[WORK TASK] Send back all the data below, exactly as given.

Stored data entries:
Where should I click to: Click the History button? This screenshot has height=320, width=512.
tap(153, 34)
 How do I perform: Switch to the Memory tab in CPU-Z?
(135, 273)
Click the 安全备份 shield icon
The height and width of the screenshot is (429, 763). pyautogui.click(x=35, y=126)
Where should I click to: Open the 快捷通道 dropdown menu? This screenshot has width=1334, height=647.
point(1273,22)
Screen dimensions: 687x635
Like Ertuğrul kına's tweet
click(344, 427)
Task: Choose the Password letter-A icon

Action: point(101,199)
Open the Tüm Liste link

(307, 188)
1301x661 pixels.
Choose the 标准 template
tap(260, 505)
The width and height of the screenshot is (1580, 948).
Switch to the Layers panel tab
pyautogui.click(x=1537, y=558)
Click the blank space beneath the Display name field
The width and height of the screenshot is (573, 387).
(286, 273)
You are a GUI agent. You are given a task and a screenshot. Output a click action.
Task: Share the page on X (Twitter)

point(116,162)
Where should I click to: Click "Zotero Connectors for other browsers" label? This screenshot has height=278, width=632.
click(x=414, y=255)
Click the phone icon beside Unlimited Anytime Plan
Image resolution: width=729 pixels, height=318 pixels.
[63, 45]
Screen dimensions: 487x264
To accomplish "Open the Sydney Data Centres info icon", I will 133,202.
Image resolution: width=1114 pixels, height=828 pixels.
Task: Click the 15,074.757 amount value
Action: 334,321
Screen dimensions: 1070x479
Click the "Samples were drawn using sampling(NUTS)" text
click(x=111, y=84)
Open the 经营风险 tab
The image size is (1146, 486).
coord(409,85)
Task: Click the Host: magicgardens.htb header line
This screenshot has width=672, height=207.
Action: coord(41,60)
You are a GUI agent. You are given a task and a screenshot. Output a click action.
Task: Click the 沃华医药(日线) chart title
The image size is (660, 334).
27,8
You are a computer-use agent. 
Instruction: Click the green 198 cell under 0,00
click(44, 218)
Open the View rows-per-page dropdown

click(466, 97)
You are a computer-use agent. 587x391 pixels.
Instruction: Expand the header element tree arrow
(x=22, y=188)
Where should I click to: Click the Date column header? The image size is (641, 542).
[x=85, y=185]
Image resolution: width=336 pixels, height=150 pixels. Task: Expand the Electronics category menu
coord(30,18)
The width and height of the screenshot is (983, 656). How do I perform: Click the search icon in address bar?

[ANSWER FOR THE TASK]
Where should I click to: Click the History button? This screenshot has height=320, width=512.
tap(153, 34)
 How do I perform: Switch to the Memory tab in CPU-Z?
(135, 273)
Click the 安全备份 shield icon
The height and width of the screenshot is (429, 763). pyautogui.click(x=35, y=126)
Where should I click to: Open the 快捷通道 dropdown menu? This screenshot has width=1334, height=647.
point(1273,22)
Screen dimensions: 687x635
Like Ertuğrul kına's tweet
click(344, 427)
Task: Choose the Password letter-A icon

Action: point(101,199)
Open the Tüm Liste link

(307, 188)
1301x661 pixels.
Choose the 标准 template
tap(260, 505)
The width and height of the screenshot is (1580, 948).
Switch to the Layers panel tab
pyautogui.click(x=1537, y=558)
Click the blank space beneath the Display name field
The width and height of the screenshot is (573, 387).
(286, 273)
You are a GUI agent. You are given a task and a screenshot. Output a click action.
Task: Share the page on X (Twitter)

point(116,162)
Where should I click to: Click "Zotero Connectors for other browsers" label? This screenshot has height=278, width=632.
click(x=414, y=255)
Click the phone icon beside Unlimited Anytime Plan
Image resolution: width=729 pixels, height=318 pixels.
[63, 45]
Screen dimensions: 487x264
To accomplish "Open the Sydney Data Centres info icon", I will 133,202.
Image resolution: width=1114 pixels, height=828 pixels.
Task: Click the 15,074.757 amount value
Action: 334,321
Screen dimensions: 1070x479
Click the "Samples were drawn using sampling(NUTS)" text
click(x=111, y=84)
Open the 经营风险 tab
The image size is (1146, 486).
coord(409,85)
Task: Click the Host: magicgardens.htb header line
This screenshot has width=672, height=207.
Action: coord(41,60)
You are a GUI agent. You are given a task and a screenshot. Output a click action.
Task: Click the 沃华医药(日线) chart title
The image size is (660, 334).
27,8
You are a computer-use agent. 
Instruction: Click the green 198 cell under 0,00
click(44, 218)
Open the View rows-per-page dropdown

click(466, 97)
You are a computer-use agent. 587x391 pixels.
Instruction: Expand the header element tree arrow
(x=22, y=188)
Where should I click to: Click the Date column header? The image size is (641, 542).
[x=85, y=185]
Image resolution: width=336 pixels, height=150 pixels. Task: Expand the Electronics category menu
coord(30,18)
The width and height of the screenshot is (983, 656). How do I perform: Click the search icon in address bar?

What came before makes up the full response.